The European Commission’s re-evaluation of economic and social aspects makes it almost indistinguishable from the incarnation of itself ten years ago. Then, it is a proponent of fiscal consolidation, deregulation, and “competitiveness” in the form of reducing unit labor costs, that is, compressing the wage share of national income. now?

Commission this month Action plan launched For “social economy”-all kinds of entities that carry out economic but non-profit activities, from social enterprises to mutual aid associations and charities.The same week, it Published proposal Consolidate and clarify the rights of gig workers-Incorporate some of the developments that are taking place in courts around the world or individual EU governments into legislation to ensure that platform workers will not be affected by loopholes in the labor law.

At the same time, its year-long promotion of EU directives on adequate minimum wages is accelerating. The Nordic countries, which do not have a legal minimum wage, oppose it because they fear that it will undermine their collective bargaining model. Now, the new Prime Minister of Sweden’s Social Democratic Party, Magdalena Andersson, has accepted a compromise in a committee of governments. The chairman of the French parliament is likely to end this process next year.

So, the sail of the European social market economy. But these winds are international.In the United States, Joe Biden’s government explicitly uses a doctrine to make policy I describe it as progressive supply-side economics, Which regards social spending as an investment in higher work participation and higher private sector productivity. Just a year after leaving the European Union in search of differences, the UK adopted a European-style wage replacement program for those who lost their livelihoods in the pandemic. Its conservative government is raising taxes to the highest level in history to fund public health services. In Japan, a new prime minister criticized “neoliberalism” and promised to adopt a more redistributive economic policy.

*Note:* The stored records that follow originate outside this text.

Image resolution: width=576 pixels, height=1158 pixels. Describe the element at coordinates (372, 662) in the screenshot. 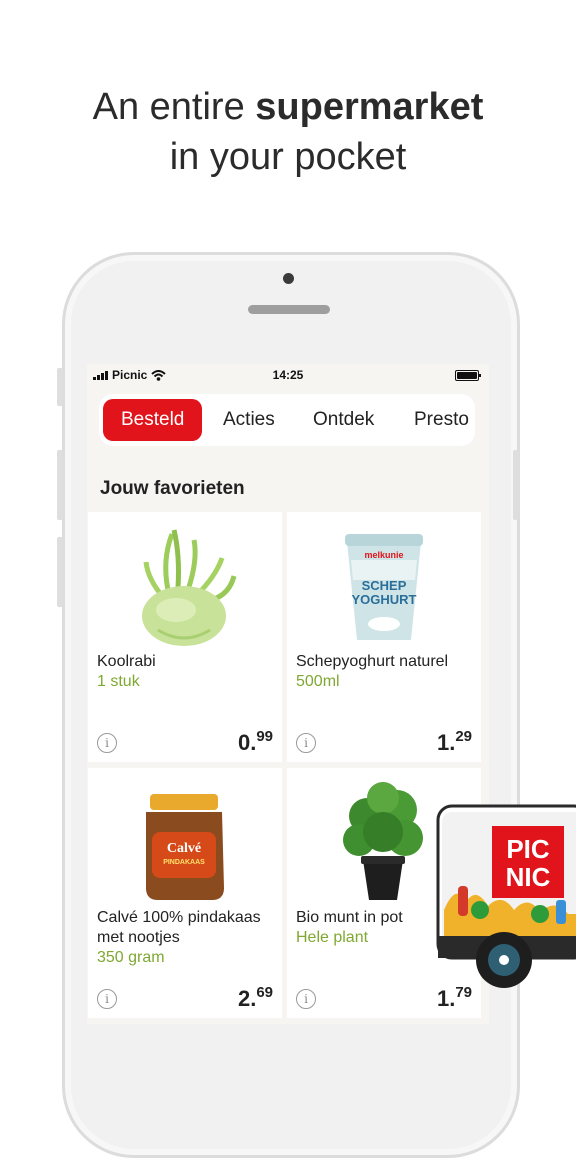

I see `product-title: Schepyoghurt naturel` at that location.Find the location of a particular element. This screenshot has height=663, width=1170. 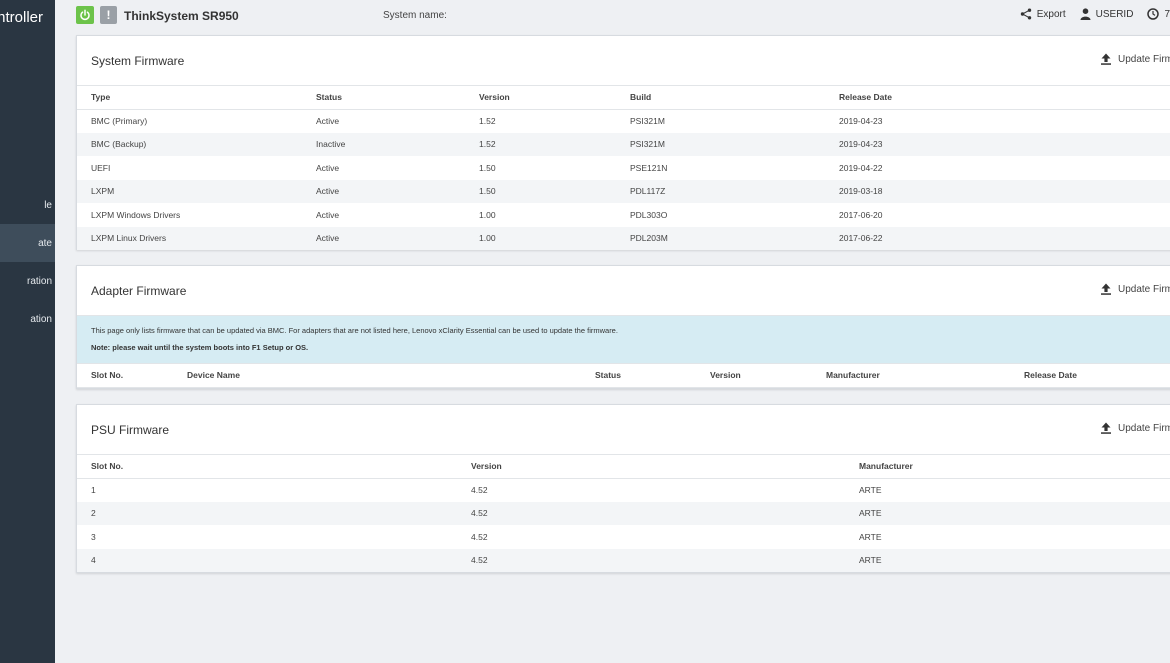

card-title: System Firmware is located at coordinates (138, 60).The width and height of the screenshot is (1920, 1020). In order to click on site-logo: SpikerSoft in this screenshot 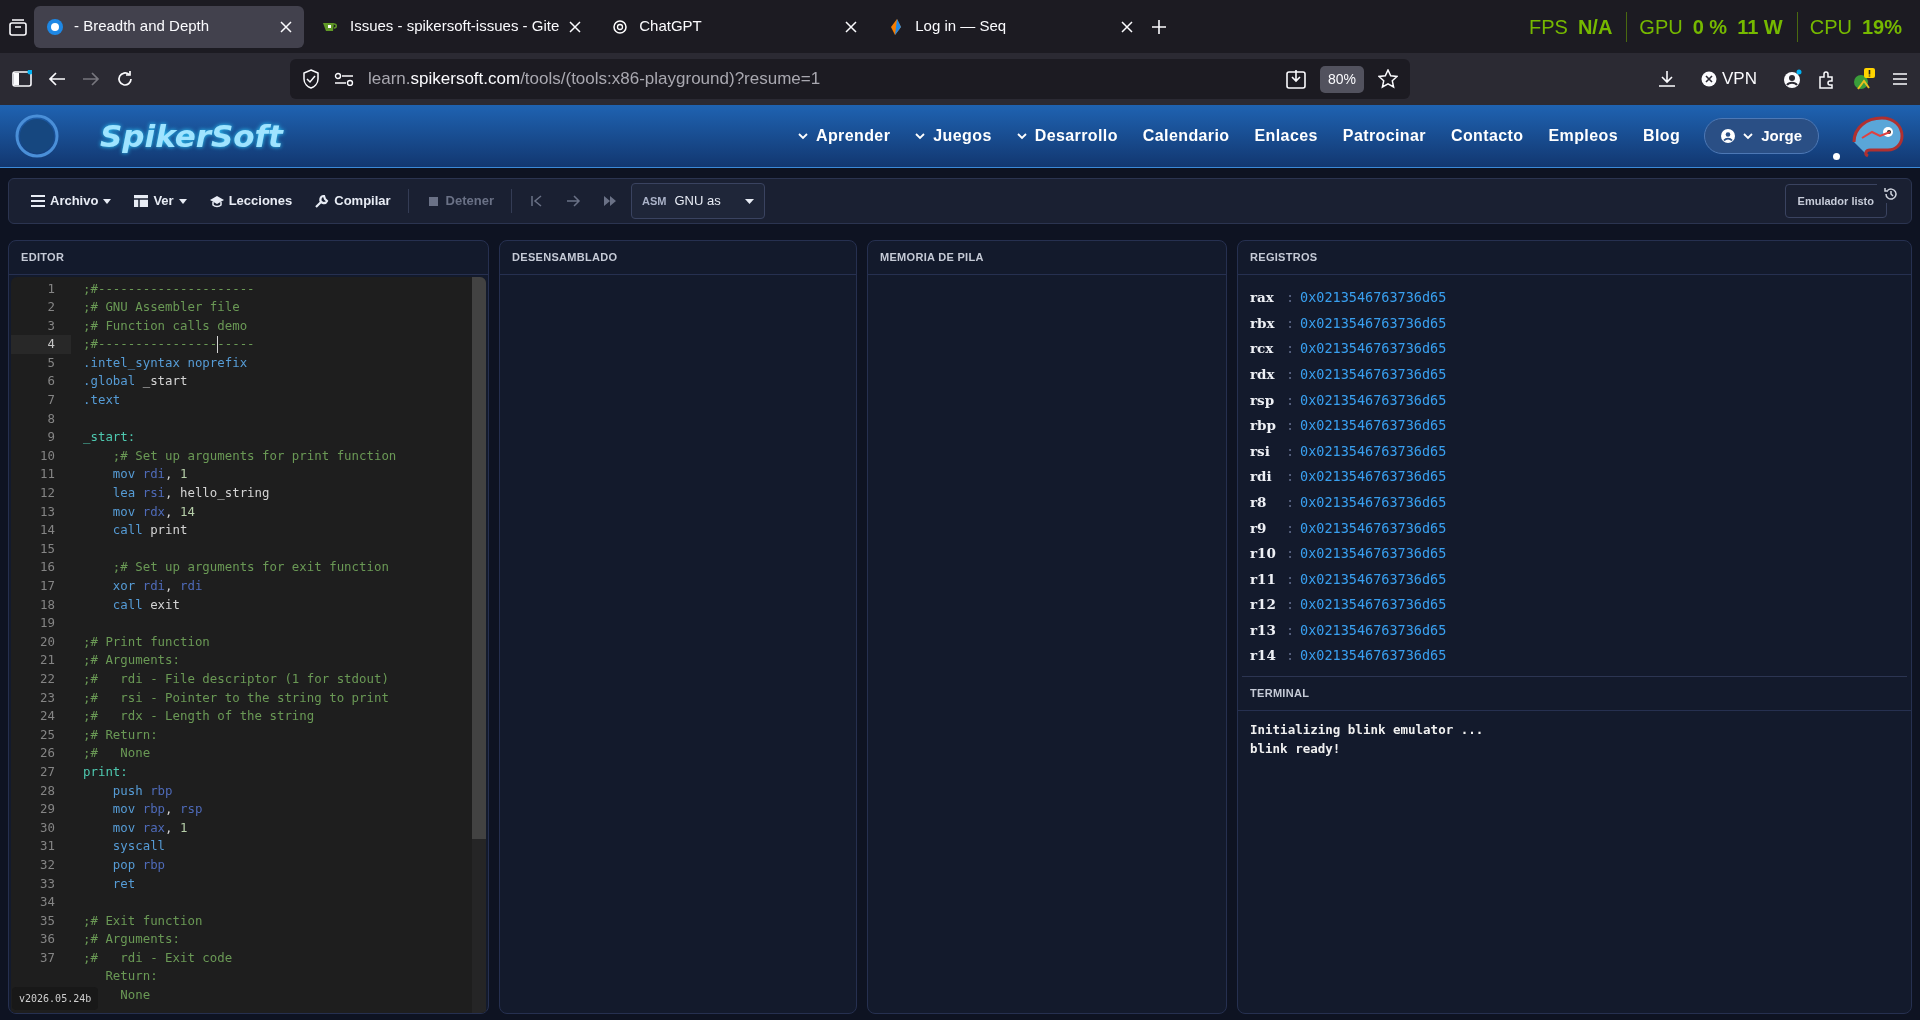, I will do `click(192, 136)`.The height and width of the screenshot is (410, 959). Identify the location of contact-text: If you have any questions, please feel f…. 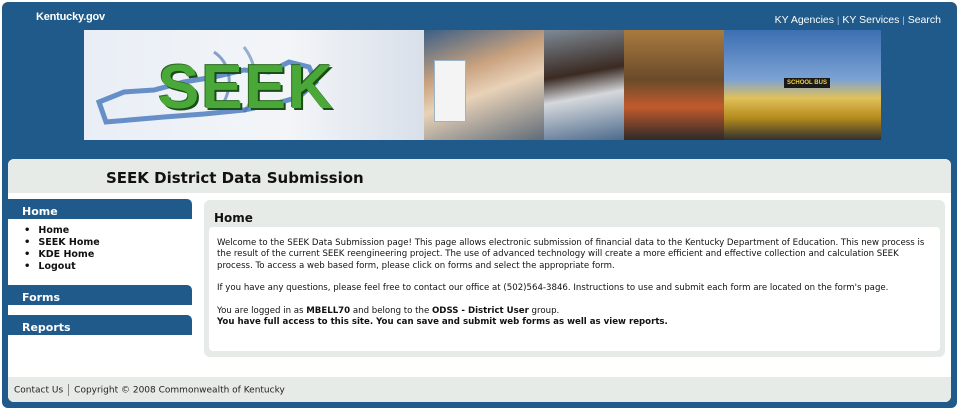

As a result, the EU and its member states (many of which are dominant on the center-left) are riding the wind and waves Changing global economic trendsThe same is true in the previous stage: the blind fascination with unregulated markets is a global phenomenon. The difference is that now, Europe is aligning with the global phenomenon that uses its strengths.

In a new paper, economists Thomas Blanchet, Lucas Chancel, and Amory Gethin use the most comprehensive approach to inequality to compare Europe and the United States. Europe has more equal income; not surprisingly. But the other two findings are not obvious. Greater equality in Europe is not due to a more progressive tax and transfer system.In fact, the United States redistributed more To the poorest people. Instead, the market’s own returns—before the redistribution of taxes and transfer payments—are shared more equally in Europe.In fact, more than in the US Rear Reallocate.

This is the return on continued social investment-even in times of economic downturn. The global social transformation caused by the pandemic has allowed Europe to regain its DNA. Former German Chancellor Angela Merkel once said that Europe’s population accounts for 7% of the world’s population, 25% of the economy, but 50% of social spending. She wanted to point out a problem. It looks more and more like an example worthy of emulation.